(Excerpts from a dataset)

■ ■ ■

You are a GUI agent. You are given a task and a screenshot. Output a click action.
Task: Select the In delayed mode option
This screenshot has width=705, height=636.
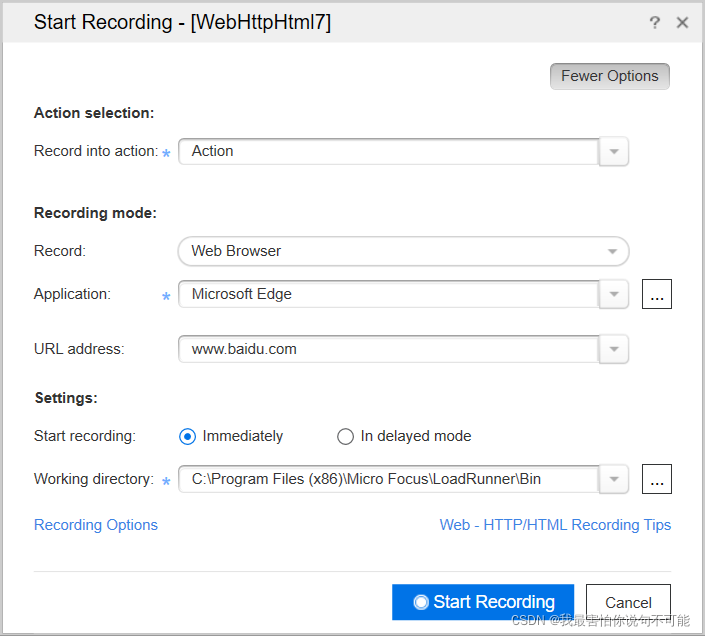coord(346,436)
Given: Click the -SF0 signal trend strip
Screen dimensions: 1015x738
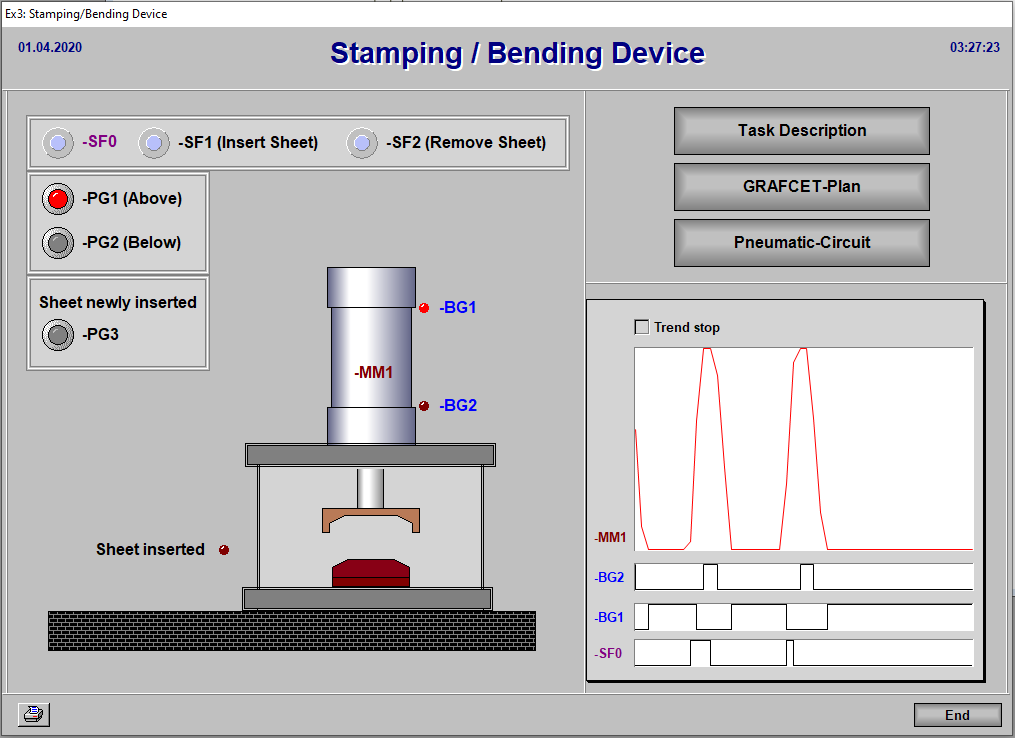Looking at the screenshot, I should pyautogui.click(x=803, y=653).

■ ■ ■

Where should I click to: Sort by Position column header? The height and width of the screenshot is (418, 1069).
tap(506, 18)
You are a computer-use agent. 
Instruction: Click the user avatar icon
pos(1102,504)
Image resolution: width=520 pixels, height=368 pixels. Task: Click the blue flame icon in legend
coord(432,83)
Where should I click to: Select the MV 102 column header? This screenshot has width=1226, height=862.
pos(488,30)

■ ■ ■

Show each line in the data where the string "agent" appears.

Result for this task –
You are a GUI agent. You are given a task and a screenshot. Output a click action.
You are a computer-use agent. 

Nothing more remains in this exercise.